See the original data here.

Summary of Findings

In the exploration, I collect the data programmatically from the Bay Wheels website and gather all the data for the year 2019. Then I explore the dataset, accessing each variable and marking all problems found for future correction. The corrections in the cleaning part, involves adjustments in the type of columns, treating null values ​​and also creating new variables. After processing and cleaning the data, step to make visualization/exploration divided into three to make univariate, bivariate and multivariate. In the case of univariate I explore the variables individually, observing mainly their distribution of both categorical and numerical variables. Here I already had the insight that most trips are short-lived, indicating a pattern of trips between work, school and home. I also noticed that there is a schedule within the day that most trips take place, that were at peak times and that are on weekdays, being less on weekends. I also noticed that there are months of the year that there are more trips than other months, mainly in the month of March where it has the highest peak and the month of December that has the least use. I also found that most users are subscribers to the service, few are single. In the bivariate and multivariate stages, I delve deeper into the correlation between the variables based on what I had already discovered in the previous stages.

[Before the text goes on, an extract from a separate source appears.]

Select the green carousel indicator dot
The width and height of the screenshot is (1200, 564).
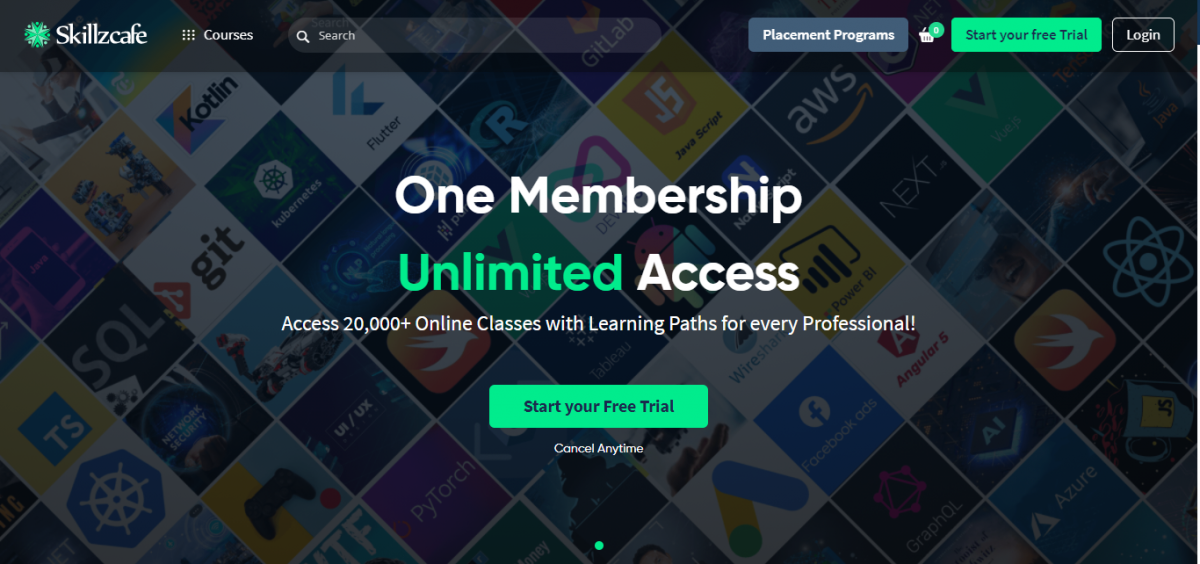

Key Insights for Presentation

In my presentation, I focused on the pattern of users with subscription use mostly for moving between home, school and work, while single users use more for fun through a graph of trip duration distribution. Then show how the distribution is between the types of users through a pie chart. I was showing the relationship of trips times, which show users "Subscriber" with short trips, indicating travel journeys between places (home, works, schools), while single users have longer trips, probably for leisure. In addition to the trips time, I also analyzed the trips periods and it became evident that users "Subscriber" travel more frequently during peak times during the weekdays, reinforcing the use for moving between work, home and school, while the individual has a usage profile more in the afternoon and on weekends.